The hosted-checkout provider runs a sandbox. Point the SDK at the dev environment (env: "dev") and use the provider's sandbox credentials (test card, verification PIN, and the documented triggers for complete / expired / cancelled / declined outcomes) — see your provider's own sandbox docs for the current values. No crypto moves in sandbox.
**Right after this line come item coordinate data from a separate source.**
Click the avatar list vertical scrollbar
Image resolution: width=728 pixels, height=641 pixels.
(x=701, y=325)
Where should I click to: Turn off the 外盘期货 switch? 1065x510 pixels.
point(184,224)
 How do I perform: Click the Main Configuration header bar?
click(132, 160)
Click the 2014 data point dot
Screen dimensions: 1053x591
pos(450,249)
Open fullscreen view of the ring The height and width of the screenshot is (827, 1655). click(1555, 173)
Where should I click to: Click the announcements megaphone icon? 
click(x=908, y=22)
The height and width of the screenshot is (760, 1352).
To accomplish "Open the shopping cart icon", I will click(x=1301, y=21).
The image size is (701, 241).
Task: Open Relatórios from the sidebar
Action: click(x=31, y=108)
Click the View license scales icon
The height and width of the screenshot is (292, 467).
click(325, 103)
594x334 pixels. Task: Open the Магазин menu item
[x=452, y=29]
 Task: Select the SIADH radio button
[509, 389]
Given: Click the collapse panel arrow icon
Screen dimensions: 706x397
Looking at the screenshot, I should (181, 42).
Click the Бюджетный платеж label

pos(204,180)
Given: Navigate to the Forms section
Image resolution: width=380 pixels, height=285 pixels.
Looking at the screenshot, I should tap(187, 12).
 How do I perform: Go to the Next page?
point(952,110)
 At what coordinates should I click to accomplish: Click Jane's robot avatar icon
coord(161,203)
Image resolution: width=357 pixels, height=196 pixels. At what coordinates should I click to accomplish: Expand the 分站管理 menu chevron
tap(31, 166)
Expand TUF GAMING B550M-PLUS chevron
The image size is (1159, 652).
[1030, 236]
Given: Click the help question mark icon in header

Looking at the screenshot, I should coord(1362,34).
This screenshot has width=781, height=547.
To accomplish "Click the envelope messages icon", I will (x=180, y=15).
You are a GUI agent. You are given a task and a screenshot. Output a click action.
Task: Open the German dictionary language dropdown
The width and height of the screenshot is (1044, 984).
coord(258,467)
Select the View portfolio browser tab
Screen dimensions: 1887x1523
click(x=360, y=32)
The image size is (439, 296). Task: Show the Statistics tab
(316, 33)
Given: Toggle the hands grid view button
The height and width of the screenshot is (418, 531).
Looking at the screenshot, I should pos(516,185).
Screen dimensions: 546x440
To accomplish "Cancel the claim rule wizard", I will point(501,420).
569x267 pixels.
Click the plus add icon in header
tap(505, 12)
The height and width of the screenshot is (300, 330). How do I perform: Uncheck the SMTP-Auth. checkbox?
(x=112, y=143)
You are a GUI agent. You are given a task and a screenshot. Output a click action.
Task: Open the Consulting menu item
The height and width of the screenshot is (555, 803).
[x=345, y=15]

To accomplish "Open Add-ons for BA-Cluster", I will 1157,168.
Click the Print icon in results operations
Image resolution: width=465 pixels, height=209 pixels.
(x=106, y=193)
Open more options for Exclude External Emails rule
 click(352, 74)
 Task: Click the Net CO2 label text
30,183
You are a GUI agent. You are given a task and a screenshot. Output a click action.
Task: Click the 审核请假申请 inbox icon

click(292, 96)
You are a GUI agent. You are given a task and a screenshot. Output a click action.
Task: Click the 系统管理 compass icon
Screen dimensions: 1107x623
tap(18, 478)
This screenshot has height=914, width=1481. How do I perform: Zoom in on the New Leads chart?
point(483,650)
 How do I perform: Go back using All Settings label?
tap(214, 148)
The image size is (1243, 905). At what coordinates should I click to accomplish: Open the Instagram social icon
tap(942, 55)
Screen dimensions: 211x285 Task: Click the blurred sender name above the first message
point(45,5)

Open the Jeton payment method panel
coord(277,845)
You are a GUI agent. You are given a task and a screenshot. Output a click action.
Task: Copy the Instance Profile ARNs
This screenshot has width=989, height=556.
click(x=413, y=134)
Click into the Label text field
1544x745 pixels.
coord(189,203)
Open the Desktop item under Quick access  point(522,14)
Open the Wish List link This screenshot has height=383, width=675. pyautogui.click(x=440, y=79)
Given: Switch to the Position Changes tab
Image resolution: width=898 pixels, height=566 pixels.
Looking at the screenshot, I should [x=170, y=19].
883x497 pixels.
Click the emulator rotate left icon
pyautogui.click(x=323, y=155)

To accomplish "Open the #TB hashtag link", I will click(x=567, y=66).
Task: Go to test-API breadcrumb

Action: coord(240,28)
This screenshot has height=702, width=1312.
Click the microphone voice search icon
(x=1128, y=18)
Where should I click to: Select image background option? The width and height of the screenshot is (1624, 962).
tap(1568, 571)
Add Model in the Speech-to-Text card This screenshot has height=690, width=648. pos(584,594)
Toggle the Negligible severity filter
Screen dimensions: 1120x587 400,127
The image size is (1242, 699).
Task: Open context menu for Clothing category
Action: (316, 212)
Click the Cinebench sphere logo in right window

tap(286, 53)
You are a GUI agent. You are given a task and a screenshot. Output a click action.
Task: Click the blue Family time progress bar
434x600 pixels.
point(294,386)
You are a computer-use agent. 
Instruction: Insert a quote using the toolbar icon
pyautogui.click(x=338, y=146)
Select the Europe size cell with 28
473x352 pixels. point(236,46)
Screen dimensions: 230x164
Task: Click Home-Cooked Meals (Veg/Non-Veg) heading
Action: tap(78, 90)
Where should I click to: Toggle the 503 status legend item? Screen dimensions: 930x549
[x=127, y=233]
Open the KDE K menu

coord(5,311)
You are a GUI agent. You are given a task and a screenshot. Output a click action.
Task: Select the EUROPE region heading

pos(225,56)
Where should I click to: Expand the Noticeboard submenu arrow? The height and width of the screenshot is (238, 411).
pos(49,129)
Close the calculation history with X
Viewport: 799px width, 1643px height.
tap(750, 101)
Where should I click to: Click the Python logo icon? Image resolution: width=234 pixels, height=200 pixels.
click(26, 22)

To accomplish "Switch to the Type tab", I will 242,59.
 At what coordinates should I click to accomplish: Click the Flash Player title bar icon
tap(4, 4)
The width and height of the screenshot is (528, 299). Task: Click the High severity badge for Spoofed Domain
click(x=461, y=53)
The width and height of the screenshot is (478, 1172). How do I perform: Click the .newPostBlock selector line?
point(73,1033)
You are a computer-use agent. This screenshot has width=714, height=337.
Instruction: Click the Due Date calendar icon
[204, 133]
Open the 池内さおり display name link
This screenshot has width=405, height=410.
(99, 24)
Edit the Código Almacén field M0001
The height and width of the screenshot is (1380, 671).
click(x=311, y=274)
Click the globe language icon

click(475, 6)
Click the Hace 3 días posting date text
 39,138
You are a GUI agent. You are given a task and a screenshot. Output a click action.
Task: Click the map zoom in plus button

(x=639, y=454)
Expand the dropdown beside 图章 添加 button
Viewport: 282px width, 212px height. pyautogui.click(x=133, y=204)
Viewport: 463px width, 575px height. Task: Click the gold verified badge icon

Because the provider's hosted page is a third party, driving it from an automated test is brittle. For integration tests, use the non-production state override to push a session straight to a terminal state without completing the real checkout:

// Non-production only — the route is not registered in production.
await stridge.onramp.setSessionState(session.session_id, { state: "SESSION_COMPLETED" })
// or drive a failure:
await stridge.onramp.setSessionState(session.session_id, {
  state: "SESSION_FAILED",
  failure_code: "payment_declined",
})

This lets an SDK test exercise the full create → poll → terminal path deterministically. Note the two legs: forcing SESSION_COMPLETED makes the session itself terminal, but the Kit shows its success screen only once the destination settlement lands — the Kit's mock driver auto-advances session → settling → settlement so the happy path still reaches success in a Kit test. The override is rejected in production, so it can never short-circuit a real purchase. See Onramp endpoints → setSessionState for the full contract.